The tiny wizards in her illusion threw all the bolts of color at him they could, but the metal man just laughed and shrugged them off, making the children laugh with joy.
"But that's nothing..." Noora said dramatically, "compared to our fearless leader. The great phoenix Sanadora!"
Now the image showed a great plume of fire, split in two to resemble the wings of a bird. It soared over the Reddington lands and everywhere where its light shone, human figures burst into flame.
"She travels the land to root out our enemies and cleanse the world."
A particularly intense fire spell exploded just outside the window, scaring the children.
"Don't worry," Noora said, "only those with evil in their heart are hurt by the cleansing flame. Now let's all get away from the window. Maybe the nuns were able to hide a real statue to Benesant in the basement somewhere, how about we race who'll find it first!"
----------------------------------------
"Did you hear that?" Scratch said through the voice amplifier. "She'll root us out and cleanse the world!"
The crowd laughed and jeered.
They were in the troll garden, underground, all prominent goblins and hobgoblins from the Promise metropolis.
Noora's name was etched into a talisman inserted into a light-box, so it projected a clear view of her onto the tall canvas that formed the backdrop of Scratch's podium. The sound had to be projected at various places among the large crowd.
Her words to the children had had more of an audience than she could ever have imagined.
He received a cue from his son.
"I'm getting word all of your suggestions have been handed in, let's pick one from a hat!" Scratch said. "Just as a reminder, Noora is a healer, a bit naive and very sensitive. Let's see what we have here."
He was presented a top hat and stuck his hand in to grab one of the paper slips at random.
He read it to the crowd. "Werewolf's curse... hmm. Let me take a look at Alpheba real quick... I believe she's shaking her head... No. The goddess' blessing is too strong for Alpheba's curses. Let's fish for another one."
Someone from the crowd yelled something.
"What was that?" Scratch asked. "The kids? The kids aren't blessed, we've falsified the baptism ritual all over the world. However... I don't think some peasant werewolves would be a danger to her.
Let me check with Alpheba."
The green-haired woman, standing off to the side, put up a thumb.

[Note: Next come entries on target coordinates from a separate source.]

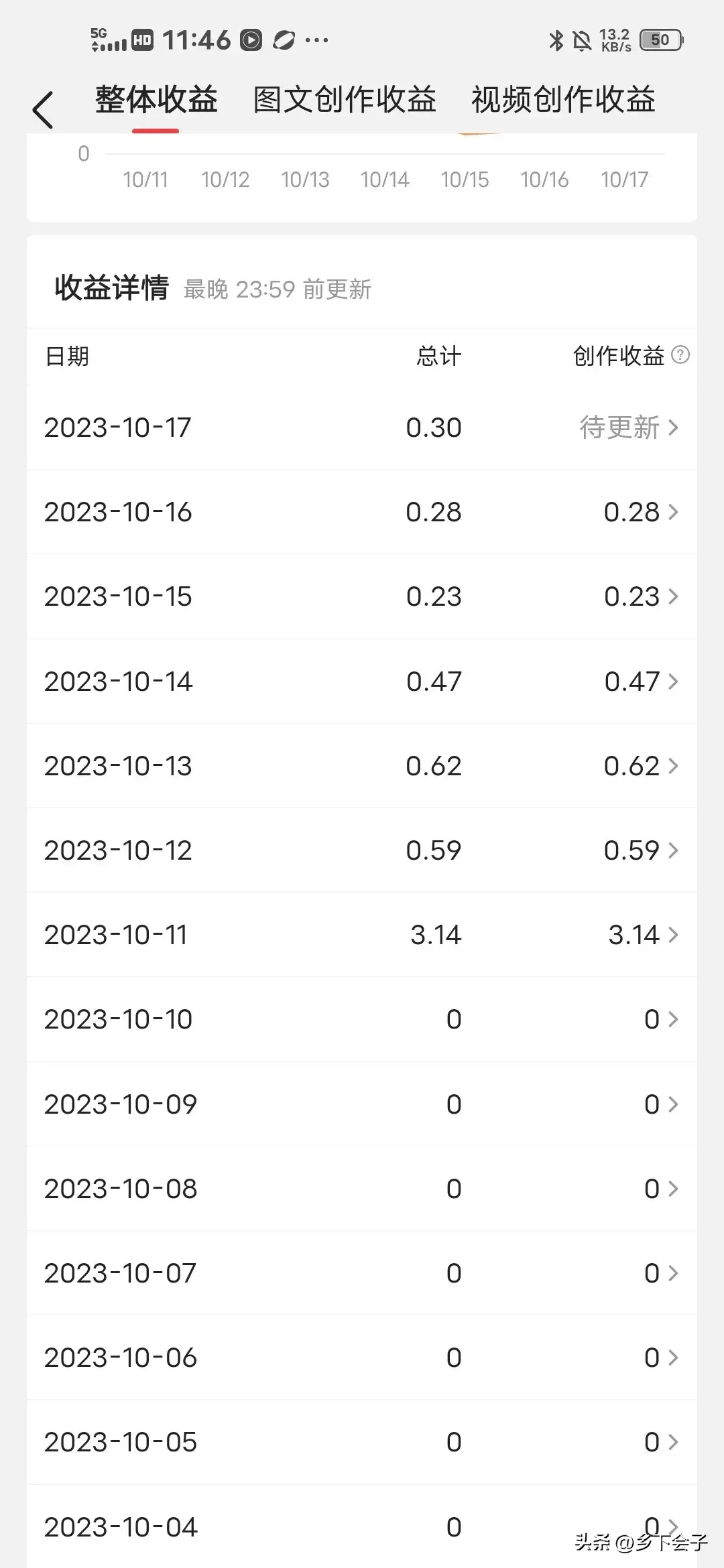The image size is (724, 1568).
Task: Tap the muted notification bell icon
Action: (x=582, y=41)
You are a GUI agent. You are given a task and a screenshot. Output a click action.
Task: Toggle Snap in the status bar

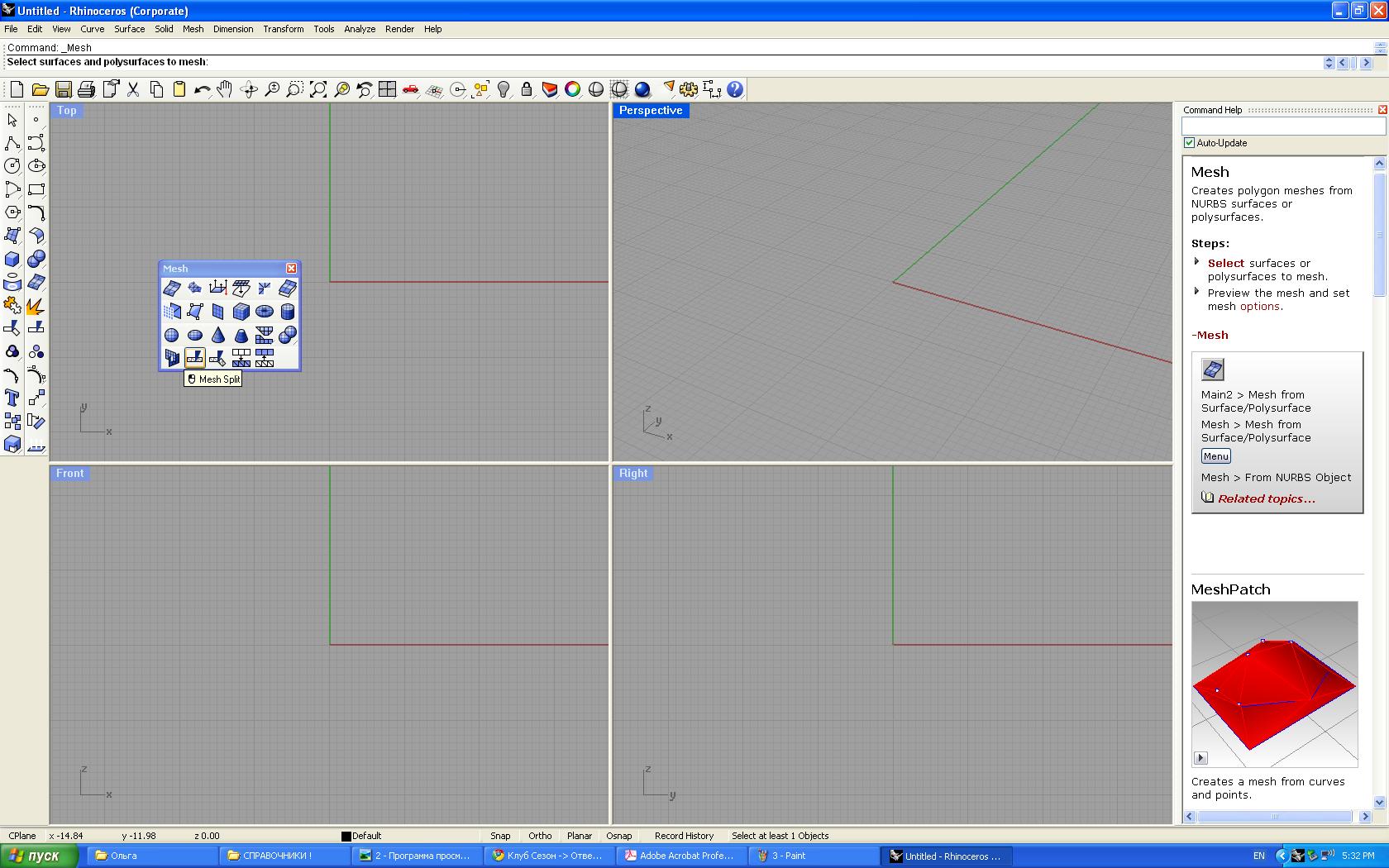click(500, 836)
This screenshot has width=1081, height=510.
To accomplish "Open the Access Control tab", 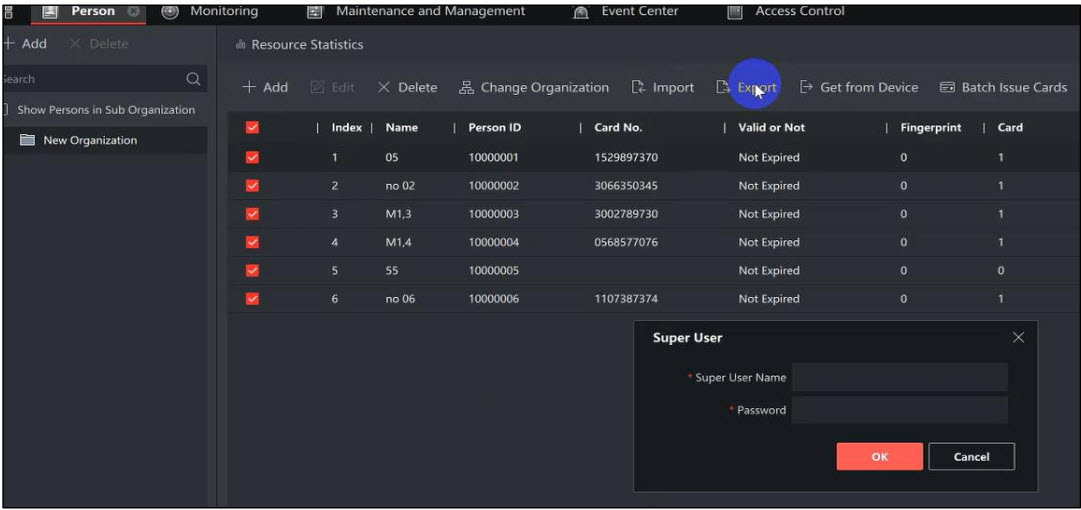I will click(x=799, y=12).
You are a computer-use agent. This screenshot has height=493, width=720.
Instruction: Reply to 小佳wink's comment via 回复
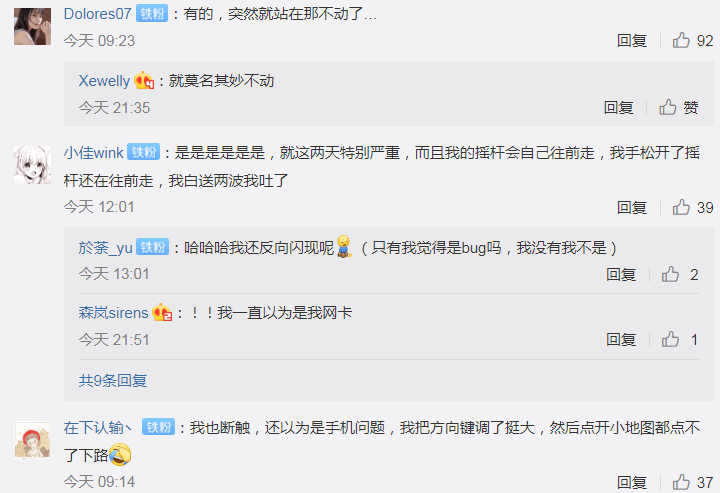tap(631, 207)
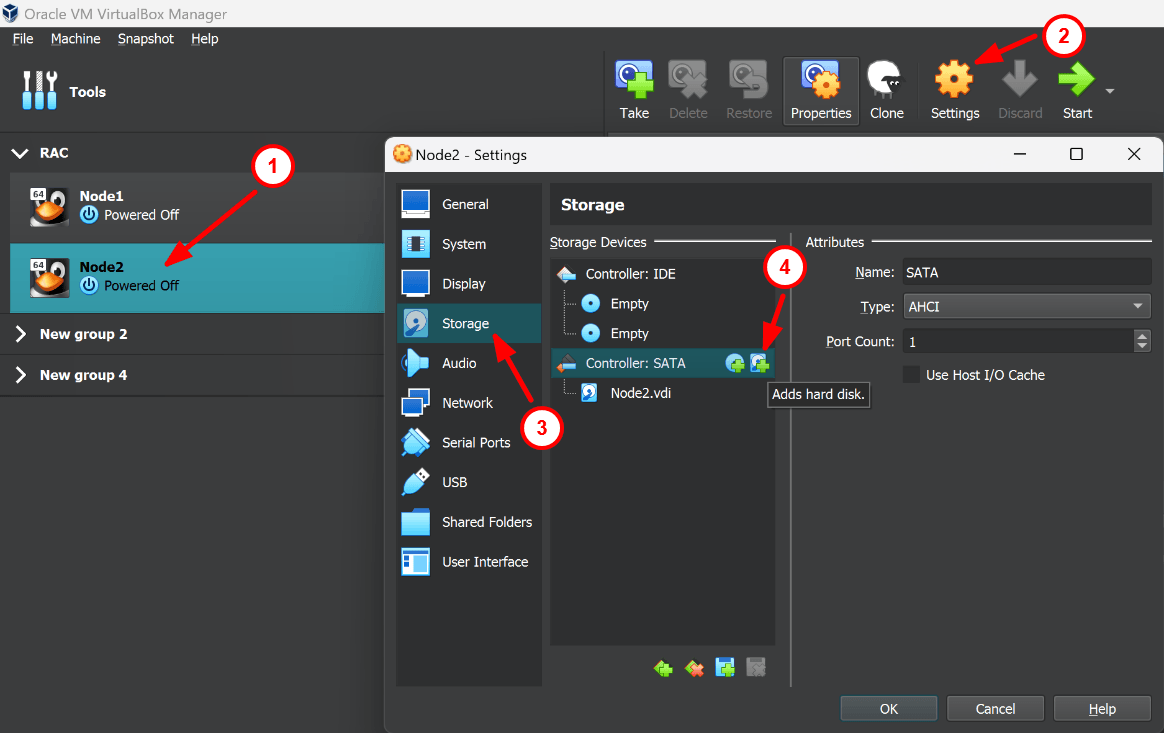Add hard disk to SATA controller
Screen dimensions: 1164x733
[760, 364]
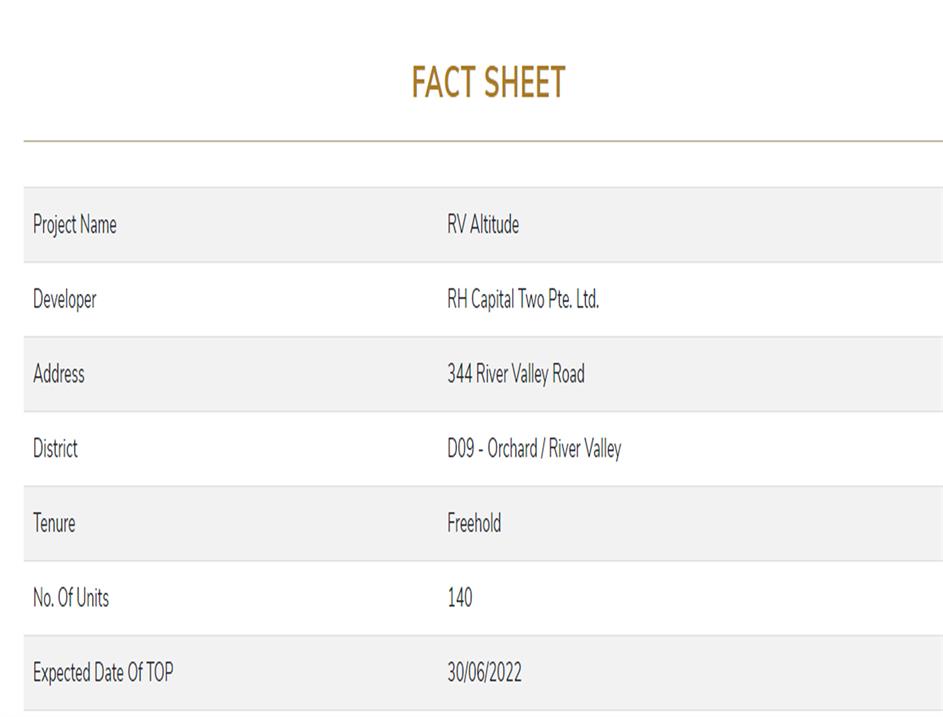Click the 'No. Of Units' label
The width and height of the screenshot is (943, 717).
pos(71,598)
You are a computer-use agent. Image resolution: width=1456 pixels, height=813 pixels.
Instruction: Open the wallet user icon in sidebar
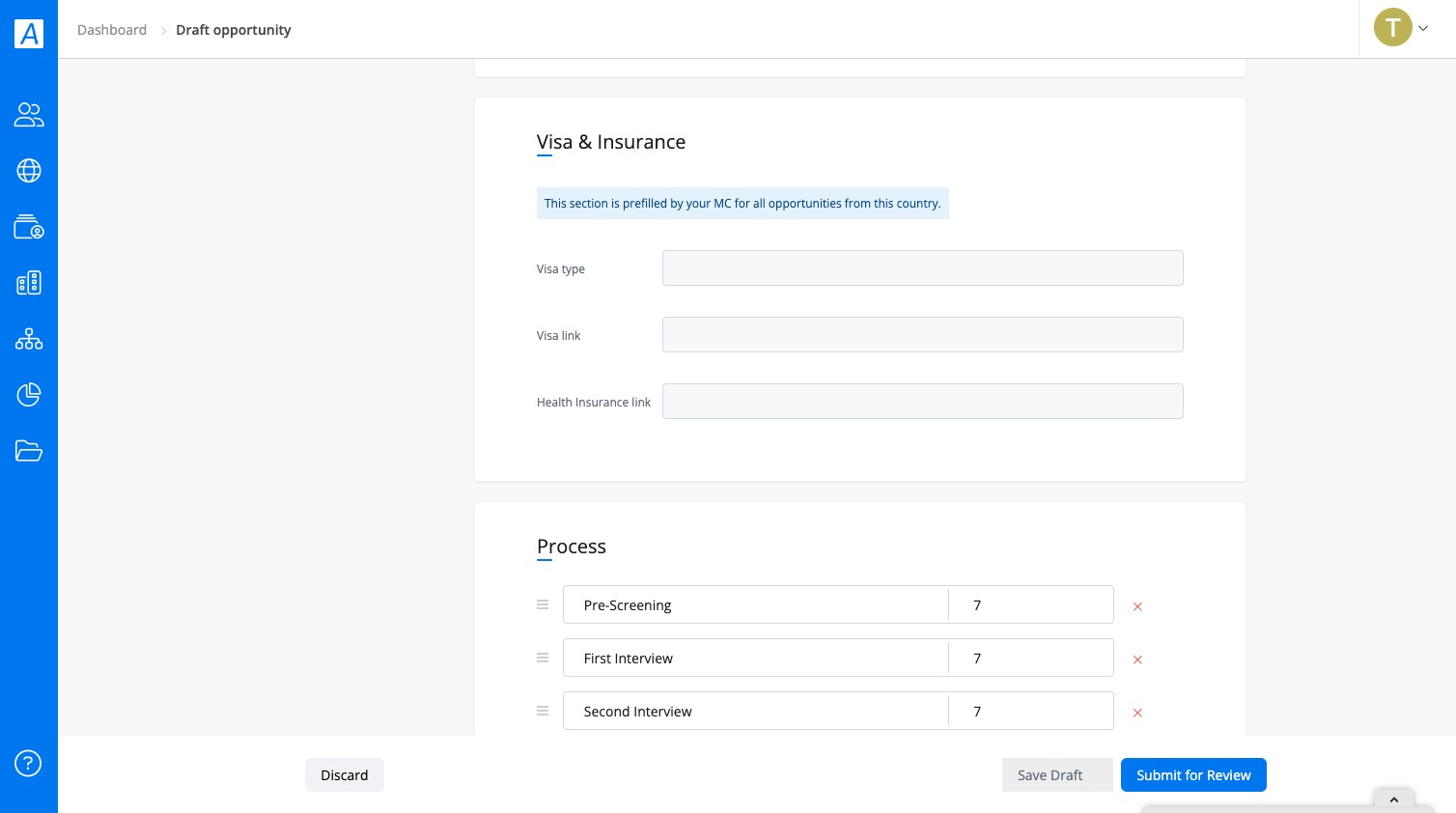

"So we can curse the kids via Noora's connection," Scratch said, "but it'd be regular warg wolves and they'd have to rely on the element of surprise."
The same goblin spoke again.
"What? He said 'they can use her feelings for the kids'." Scratch relayed. "That's evil, I like it. Alpheba, let's give it a shot. But if this doesn't work she'll know something's up."
It took a few minutes for the former witch's apprentice to contact the spirits trapped in her werewolf curse, to tell them the plan. In the meantime, a musical band played tunes to keep the goblins from getting bored and starting fights.
-
After not too long, the sounds of wolves growling began to emerge from the magical speakers, and the band stopped.
"What was that? There's something here." The goddess' warrior could be heard saying.
They were in a dark basement and the wolves managed to dodge in and out of corridors, hiding their true numbers while slowly making an approach.
Noora quickly filled the halls with magical light. "Children, to me!" She said hurriedly.
But as the beasts darted around, suddenly appearing to nip at her angles, she was never able to confront them. Running around the corner, the wolf was gone and she found a scared child curled up.
Someone had started a fire, and smoke filled the basement, so that she couldn't see two feet in front of her.
She shepherded the children towards the exit, turning her back to them to shield them from whatever was still inside.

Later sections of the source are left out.